The net number of jobs AI is eliminating each month is shrinking. That sounds like good news. It isn’t — at least not for Gen Z.
Two months ago, Goldman Sachs economists estimated that artificial intelligence was wiping out roughly 16,000 net U.S. jobs per month, with entry-level and young white-collar workers bearing the brunt. Goldman’s latest AI Adoption Tracker, released Friday, puts that net figure at around 11,000 jobs per month. Progress, on paper. But the reason the number improved has almost nothing to do with AI slowing its march through white-collar work. Rather, it has to do with hard hats and conduit wire — and the offset may not be so permanent.
Data center construction — the physical infrastructure required to run the AI systems displacing office workers — has added 212,000 jobs since 2022 and is now generating roughly 9,000 new positions a month, according to Goldman economists Sarah Dong and Joseph Briggs. That looks like electrical contractors, HVAC specialists, and utility and commercial building construction workers.

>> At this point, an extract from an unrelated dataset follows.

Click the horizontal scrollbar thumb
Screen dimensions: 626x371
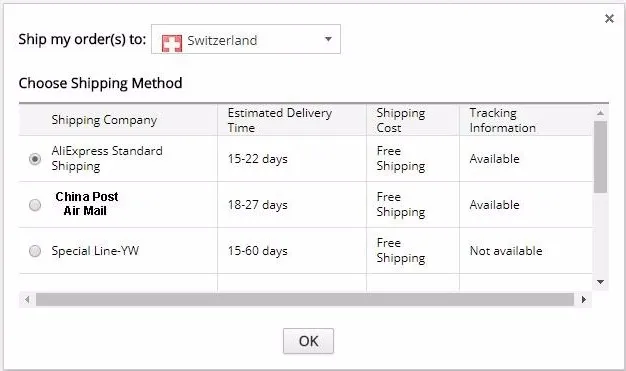coord(305,299)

Experts who study the data center labor market, though, warn that these probably aren’t lasting jobs — once the data center buildout is done, employment shrinks. The American Edge Project estimates the data center boom will generate roughly 4.7 million temporary construction jobs — but only around 697,000 permanent operations positions. Once a facility is running, the ongoing workforce is lean: technicians monitoring servers, facility engineers managing cooling systems, security and maintenance staff.
Strip out construction, and the picture in the industries where AI has actually established itself — marketing, graphic design, customer service, document processing, software — looks worse than the headline suggests. Corporate layoff announcements explicitly attributed to AI resulted in approximately 21,900 employees being laid off in April, the highest single-month figure Goldman has tracked since it began counting in 2023. Total AI-attributed layoffs now stand at 136,000 over three years. And the boardroom conversation is intensifying: 24% of Russell 3000 companies mentioned AI and labor together on Q1 2026 earnings calls, a figure that has risen sharply and shows no sign of plateauing.

A generational tilt, still forming
Within that overall picture, Goldman’s tracker is beginning to show a pattern worth watching: a slight positive correlation between AI adoption rates and unemployment among workers under 30, measured across industries. It is not yet a clean structural break — in fact, Goldman’s own data shows young tech workers’ unemployment has recently moved back in line with the broader tech workforce — but the cross-industry signal is consistent enough that Goldman says it will continue to monitor closely.
Academic studies Goldman compiled show generative AI delivers a 23% average productivity uplift — gains that flow disproportionately to workers senior enough to leverage them, not to those whose core value was executing the tasks AI now handles.
At the economy-wide level, the labor market remains resilient. UBS economists, in a note published Thursday, project nonfarm payrolls added around 95,000 jobs in May and the unemployment rate holding near 4.33%. Their conclusion echoes Goldman’s: AI’s broader impact is unlikely to manifest as a simple or persistent rise in unemployment. UBS describes a race between “rising job destruction” and “strong job creation and stable unemployment,” depending on how quickly new roles and industries emerge. The likely outcome, it adds, is “significant occupational churn and periodic dislocation.” For now, the blue-collar gains are compensating for the bleeding in entry-level hiring.
Firm-level AI adoption is puttering along. Census Bureau data compiled by Goldman shows 19.5% of U.S. establishments now use AI in regular business functions, a 0.3 percentage-point drop from the last tracker, with 22.7% expected within six months. Where it is being adopted, though, Goldman cites “academic studies” implying a 23% average productivity uplift, and a 33% boost based off company anecdotes.
Chemical manufacturing and electrical equipment firms report the largest expected increases in adoption ahead — the next frontier of displacement, moving beyond knowledge work into industrial settings.
For now, the race between AI-driven job displacement and job creation is tightening. The workers pulling ahead are the ones pouring concrete for the data centers. The workers falling behind are the ones those data centers were built to replace. And when the concrete is poured, the question will still be: what’s next?